To achieve this, TrackHAR uses adapters written for specific tracking endpoints. In our research, we have found that generic approaches (like indicator matching in the raw transmitted plain text or base64-encoded request content) are not sufficient due to the frankly ridiculous nesting and obfuscation we observed. In addition, approaches that search for static honey data values can never capture dynamic data types such as free disk space and current RAM usage, or low-entropy values like the operating system version (e.g. 11
).
However, we have also noticed that there is a comparatively small number of tracking endpoints which make up a large portion of all app traffic. This makes our adapter-based approach feasible to detect most of the transmitted tracking data. But it will never be possible to write an adapter for every request. As such, we plan to implement support for indicator matching as a fallback for requests not covered by any adapter in the future.
An important additional goal of TrackHAR is to produce outputs that make it possible to automatically generate human-readable documentation that allows people to comprehend why we detected each data transmission. This is especially important to submit complaints against illegal tracking to the data protection authorities. The generation of these reports is not handled by TrackHAR itself, but this requirement influences the design of our adapters and return values.

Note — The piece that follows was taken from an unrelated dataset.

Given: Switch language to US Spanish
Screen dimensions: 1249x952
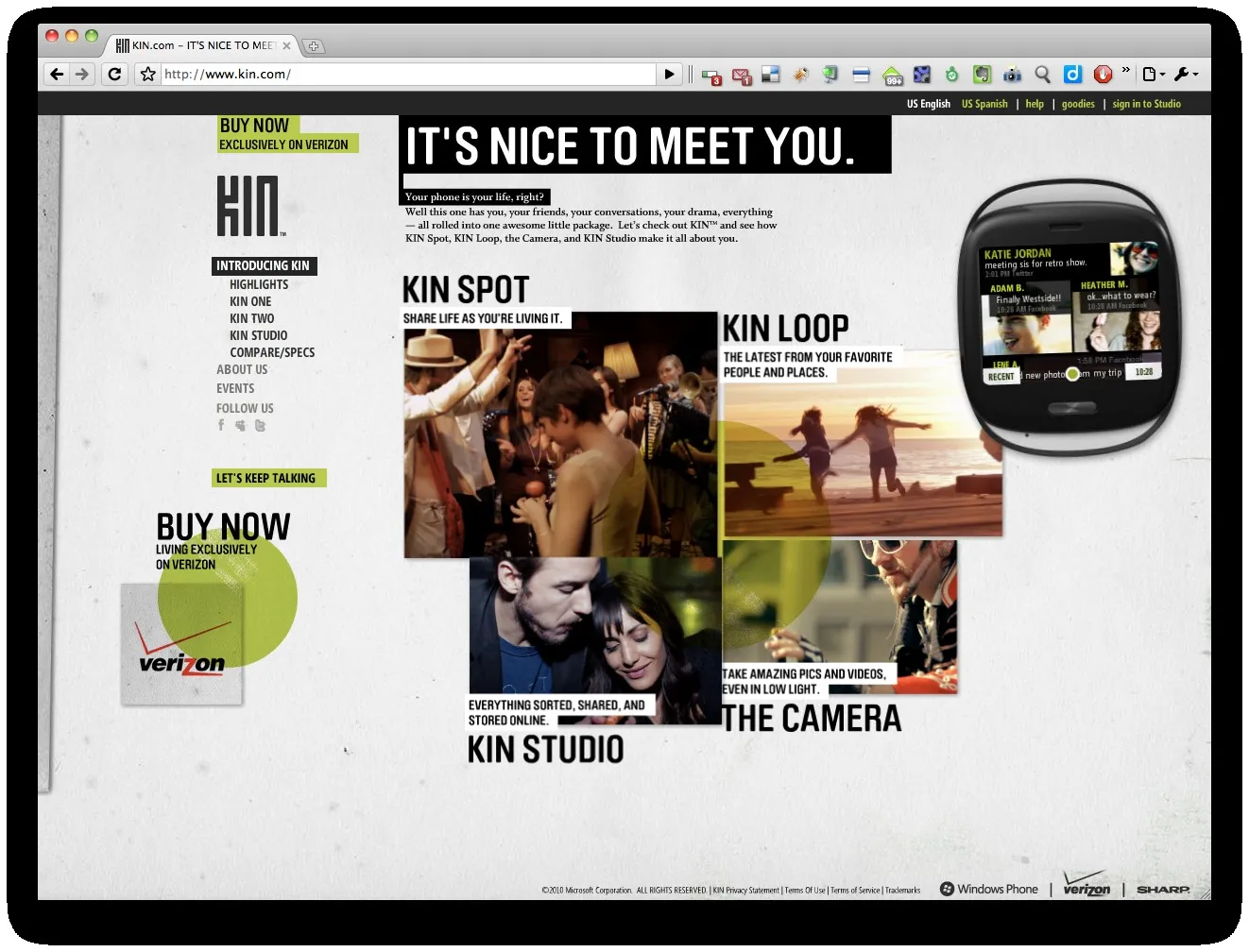Looking at the screenshot, I should (984, 104).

As a result, the adapters are not regular functions that know how to handle a request, but implement a specific custom decoding "language" that can more easily be parsed and reasoned about automatically.
Installation
You can install TrackHAR using yarn or npm:
yarn add trackhar
API reference
A full API reference can be found in the docs
folder.
Example usage
Use the process()
function to parse traffic from a HAR file and extract the transmitted data:
import { readFile } from 'fs/promises';
import { process as processHar } from 'trackhar';
(async () => {
const har = await readFile(process.argv[2], 'utf-8');
const data = await processHar(JSON.parse(har));
for (const request of data) console.log(request, '\n');
})();
The output will look something like this for a HAR file containing two requests:
undefined
[
{
adapter: 'yandex/appmetrica',
property: 'otherIdentifiers',
context: 'query',
path: 'deviceid',
reasoning: 'obvious property name',
value: 'cc89d0f3866e62c804a5a6f81f4aad3b'
},
{
adapter: 'yandex/appmetrica',
property: 'otherIdentifiers',
context: 'query',
path: 'android_id',
reasoning: 'obvious property name',
value: '355d2c7e339c6855'
},
{
adapter: 'yandex/appmetrica',
property: 'osName',
context: 'query',
path: 'app_platform',
reasoning: 'obvious property name',
value: 'android'
},
{
adapter: 'yandex/appmetrica',
property: 'osVersion',
context: 'query',
path: 'os_version',
reasoning: 'obvious property name',
value: '13'
},
]
The first request could not be handled by any adapter, as such it is returned as undefined
. The second request was handled by the yandex/appmetrica
adapter, which detected transmissions of two IDs, as well as the operating system name and version.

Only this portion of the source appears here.